Do lado de fora, dois homens, com um pacote embrulhado em papel cheio de sinos e Papais Noel, entram no edifício mais próximo. Os homens aproveitam o carro que está saindo da garagem do prédio, rendem o motorista e o porteiro, sobem para assaltar qualquer apartamento.
O porteiro consegue se livrar. Pede socorro. Um policial que ia passando dá um tiro e intimida os assaltantes, que fogem. Roubam uma moto e escapam. Na altura da Vila Hípica perdem o controle da moto e caem. Há um Chevette logo ali, entram nele, as chaves ficaram no painel, mas o carro está enguiçado, é atingido pelos tiros do policial.
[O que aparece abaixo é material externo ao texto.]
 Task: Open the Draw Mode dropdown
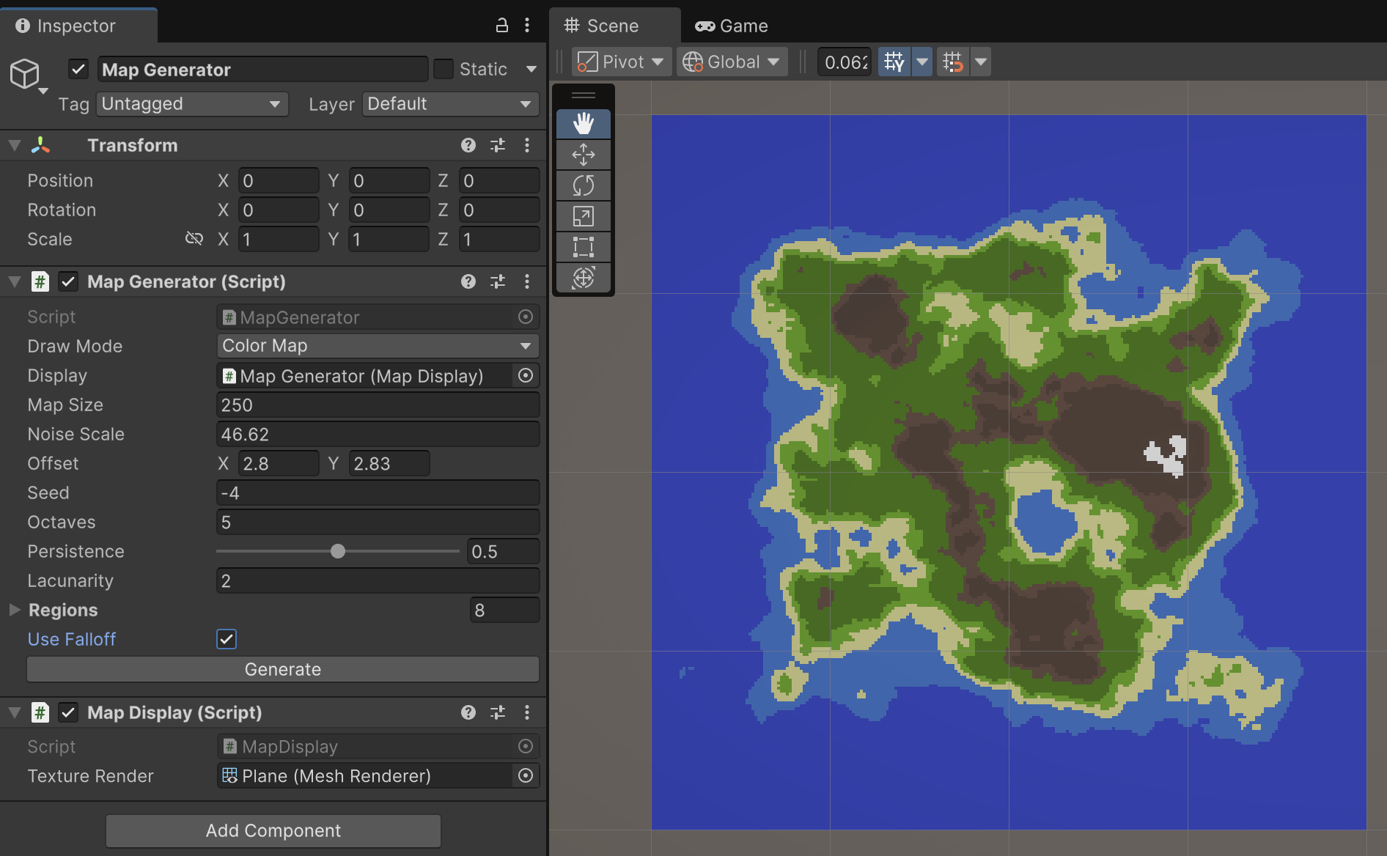pyautogui.click(x=378, y=346)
Abandonam o Chevette e pegam um Escort que também ia passando. Matam o motorista e dirigem-se para o Jardim Botânico. Logo adiante, na rua Maria Eugênia, batem num Logus que estava parado. Abandonam o Chevette e invadem o prédio em frente.
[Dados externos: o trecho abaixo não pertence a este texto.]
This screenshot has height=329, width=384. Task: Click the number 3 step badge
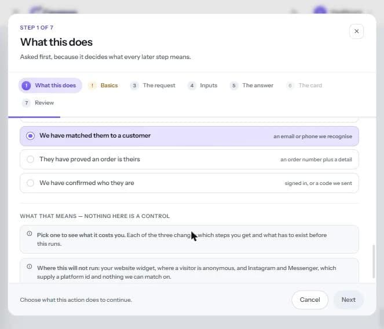coord(134,86)
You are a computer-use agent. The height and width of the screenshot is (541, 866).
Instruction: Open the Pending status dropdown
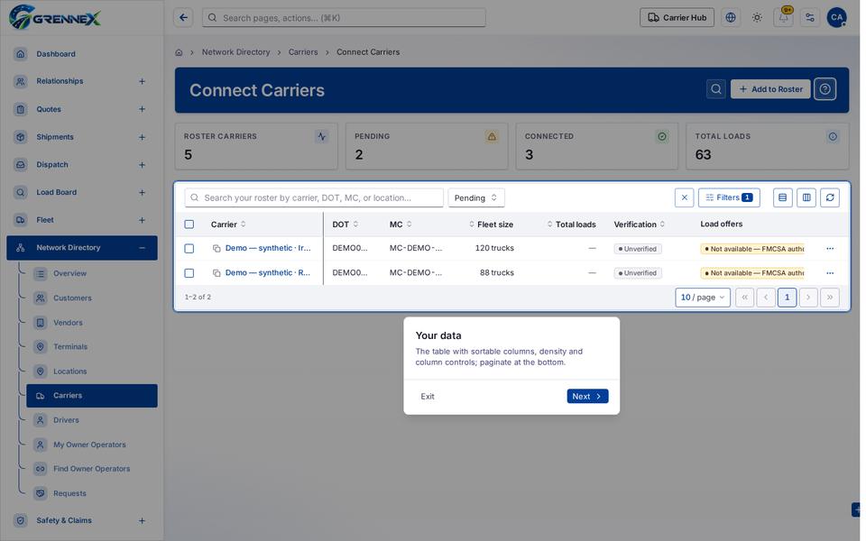pyautogui.click(x=476, y=197)
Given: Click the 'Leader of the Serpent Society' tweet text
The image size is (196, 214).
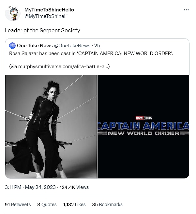Looking at the screenshot, I should [x=42, y=30].
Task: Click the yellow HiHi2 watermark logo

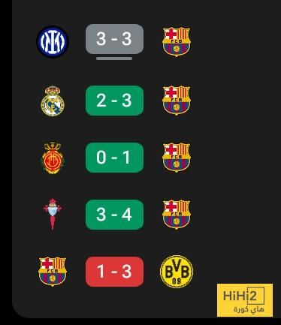Action: click(x=245, y=300)
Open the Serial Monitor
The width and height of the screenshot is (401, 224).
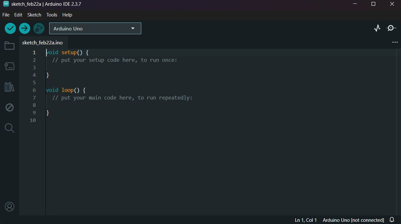point(391,28)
O tiroteio não pára: na rua, os policiais. Dentro do prédio, os assaltantes. Na igreja, o padre conta os disparos: 50 tiros arrebentaram as paredes de vidro da igreja. Os fiéis esqueceram a missa.
No prédio ao lado, um cinemaníaco alugara o vídeo predileto. Está se deliciando com um assalto em Denver, no Colorado, bandidos em fuga atiram numa igreja, roubam um Mercedes que ia passando, fogem, batem num carro e em outro, policiais atiram, os assaltantes atiram.
Um padre não conta os tiros nas paredes, que não são de vidro. Abaixa-se, apanha um são José que caiu ao chão. Os tiros mutilaram a imagem: está sem o Menino Jesus ao lado, pedindo proteção. (Com agradecimentos à reportagem de "O Dia" e à videoteca Quanto Mais Quente Melhor).